Marguerite was flattered that her mother-in-law would speak to her like this, woman to woman. “No,” she said emphatically, “I think not. He has been very open about their liaison since last summer, so I do not think he’d have her hidden away here.” Shaking her head indignantly, she said, “I think it is shameful that men cannot be faithful to their wives. But if they must sin, they ought to have the decency to do it in secret.”

Eleanor was taken aback, for she’d not realized that Marguerite thought she’d rebelled because of Rosamund Clifford. She wondered suddenly if her sons were equally ill-informed. She felt confident that Richard knew better, for he understood her love for Aquitaine if anyone did. But what of Hal and Geoffrey? “Marguerite, why does Hal think I joined the rebellion?”

“He knows you did it for him, for his kingship. He has often said how lucky he is to have a mother who would sacrifice so much for his sake.” Marguerite did not doubt, though, that Eleanor’s jealousy of Henry’s leman had played a part, too, and she searched now for words of comfort, saying haltingly, “I’ve spoken to people who’ve seen the Clifford wench, and they say she is not even that pretty. For certes, not as beautiful as you, my lady mother.”

Eleanor was both touched and vexed by the girl’s attempt to offer balm to a grieving wife. She opened her mouth to assure Marguerite that it was only her pride that had been wounded, not her heart. But it was then that the door opened and Joanna rushed in again.

Her cheeks were bright with wind-whipped color, her mantle splattered with mud. She was clutching a woven basket to her chest, looking so pleased with herself that Eleanor suspected she’d been up to mischief of some sort. “I have a present for you, Maman,” she said, and carried the basket across the chamber to deposit it beside Eleanor on the bed. It was covered with a white cloth that looked like a napkin, and Eleanor reached out, expecting fruit or cheese. To her surprise, she found herself looking at a tiny kitten.

“One of the stable cats had a litter, but then she disappeared.” Joanna leaned over, tickling the kitten under its chin. “This is the only one who survived. I heard a groom saying he was going to drown her because she was too young to fend for herself and would likely starve. So I had a wonderful idea-to give you the kitten, Maman.”

Eleanor looked dubiously at the kitten, which fit easily into the palm of her hand. It was a pretty little creature, dove-grey with gold eyes, but she’d never had a cat as a pet before. “I do not know, Joanna,” she said. “I doubt your father will agree.”

Joanna smiled. “He will,” she predicted confidently. “You’ll see.”


Henry had just returned from a trip to the harbor, where he’d had another frustrating talk with the ship’s captain, who dolefully concluded that the weather was still too foul to risk sailing. Henry knew the man was right, but his nerves were shredding under the strain. Common sense told him that if he could not sail, neither could Hal or Philip. But he was heeding other voices than logic these days.
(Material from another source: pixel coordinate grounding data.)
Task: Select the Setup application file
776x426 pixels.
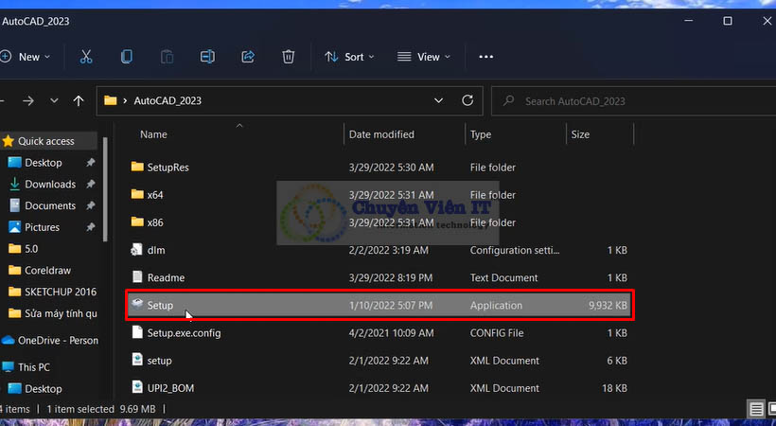Action: tap(160, 306)
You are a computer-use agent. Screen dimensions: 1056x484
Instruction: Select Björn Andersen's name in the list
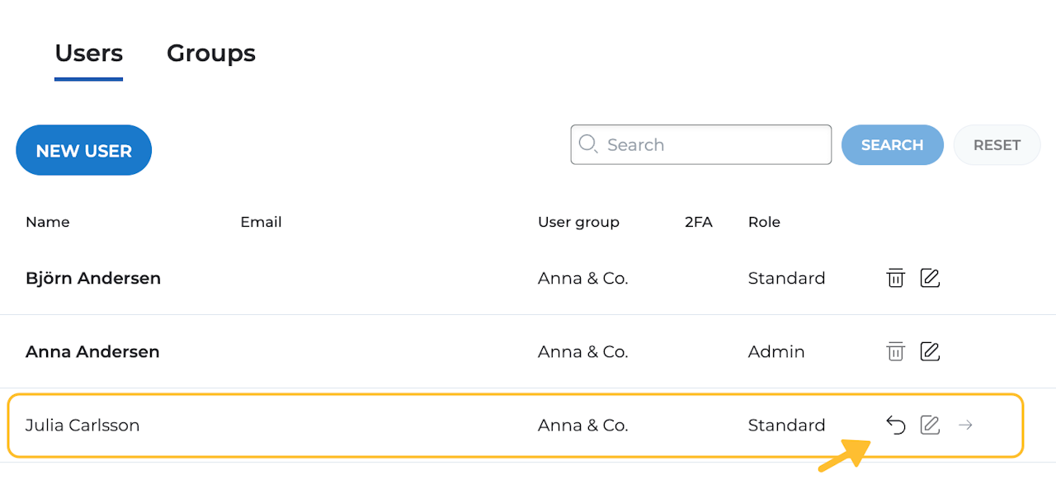pos(93,278)
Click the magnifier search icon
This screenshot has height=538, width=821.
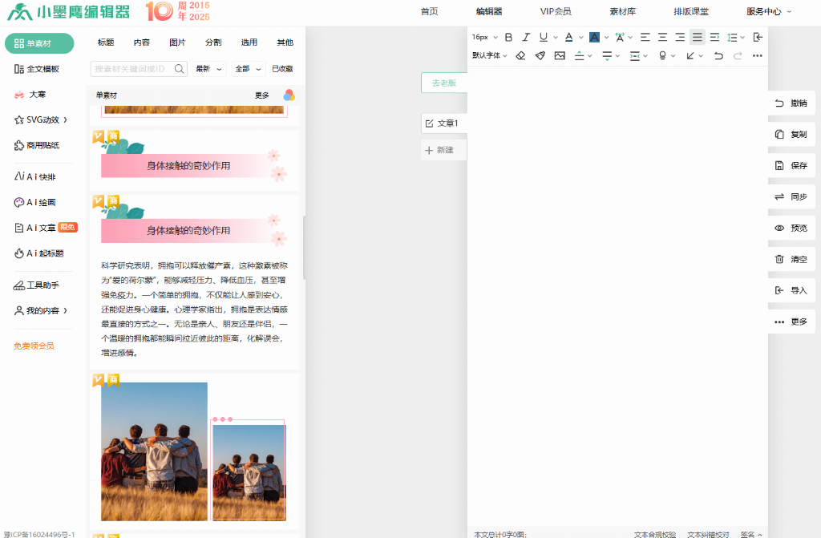(180, 69)
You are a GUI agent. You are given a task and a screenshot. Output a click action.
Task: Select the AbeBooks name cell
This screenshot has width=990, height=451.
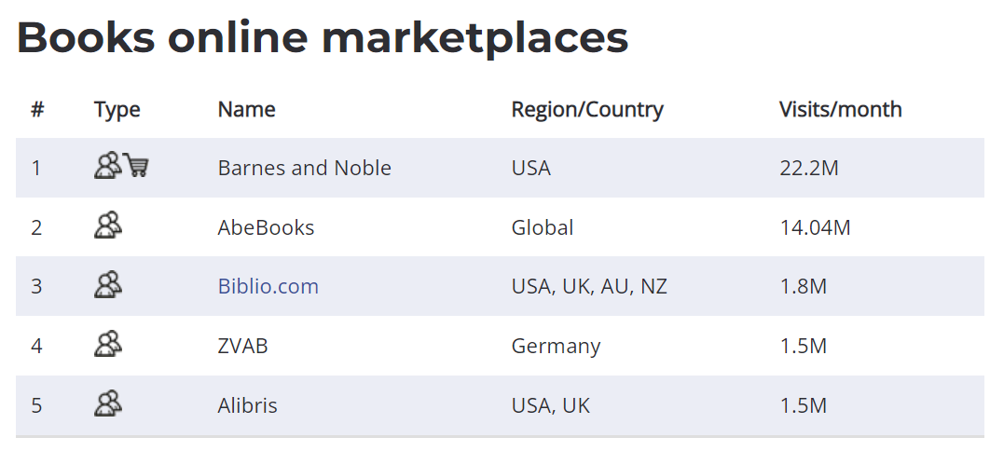coord(266,227)
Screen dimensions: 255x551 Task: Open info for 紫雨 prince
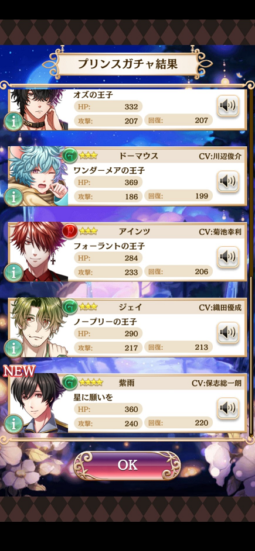[x=13, y=424]
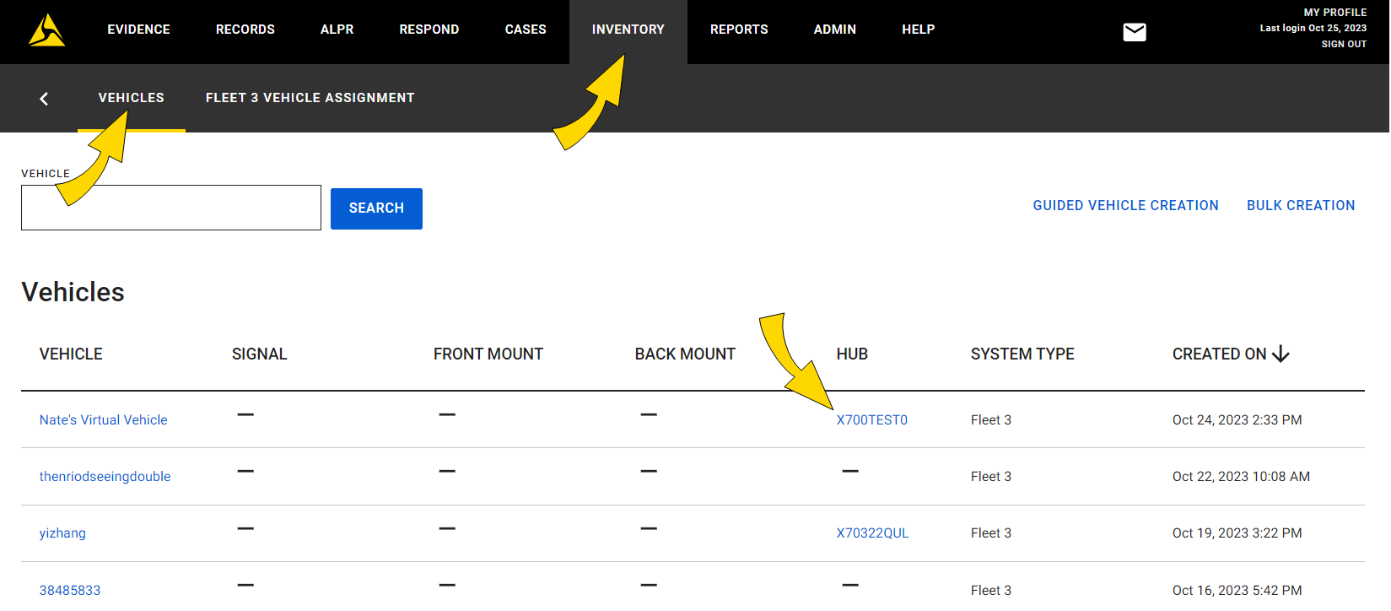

A fire had been lit in the hearth, for the relentless rain was making a mockery of the summer calendar. After he’d changed into a dry tunic and chausses, Henry tried to distract himself by playing a game of chess with Willem, but he soon abandoned the effort, unable to keep his thoughts away from the darker corners of his mind. Willem and Ranulf were watching him pace back and forth in sympathetic silence when one of his squires hastened over to answer a knock on the door. He at once opened it wide, for only two people had unrestricted access to the king at Barfleur: his son and daughter.

Joanna was clad in a silk dress that seemed inappropriate for everyday use, and her hair was neatly brushed for once, hanging down her back in two reddish-blond braids. She looked very appealing, but very solemn, and after greeting the men politely, she asked Henry if she could speak with him about a “serious matter.”

“Of course, lass,” he said, guiding her toward the settle. “What do you want to buy now? Did you find another carved horse or spinning top in the marketplace?”

“This is more important than playthings, Papa. Did you know that Maman does not have a lady to attend to her? At first I thought she’d been left behind at Falaise. But then I learned that she’d not had a handmaiden at all!”

Sounding shocked, Joanna looked earnestly into her father’s face. “We have to do something about this, Papa. Men do not understand how much a lady needs help with dressing. Long hair like Maman’s is not easy to brush or wash or braid. It is hard, too, to lace up a gown in the back. I was going to ask you if I could go to stay with Maman once we get to England so I could be of help.”

Henry stiffened, but Joanna did not seem to notice and continued on guilelessly. “But after I thought about it, I knew you’d not want me to do that, not whilst you and Maman are still quarreling. So we need to get Maman a handmaiden, Papa. Will you see to it? I know you are too busy now, but mayhap later, when you have more time?”

She was regarding Henry so trustingly that he felt a rush of emotion, love for this innocent child of his flesh warring with his need to punish her treacherous mother. “Yes, Joanna,” he said at last. “I will see that it is done.”

“Thank you, Papa, thank you!” She threw herself into his arms, hugging him gratefully. “I will not worry about Maman so much if she is not alone.”

As she embraced her father, her face was not visible to him. But it was to Willem, and he caught her triumphant grin. Why, the little vixen, he thought, and when their eyes met, he gave her a mock scowl that caused her to look at him in dismay. He winked, then, and Joanna relaxed, giggled, and winked back.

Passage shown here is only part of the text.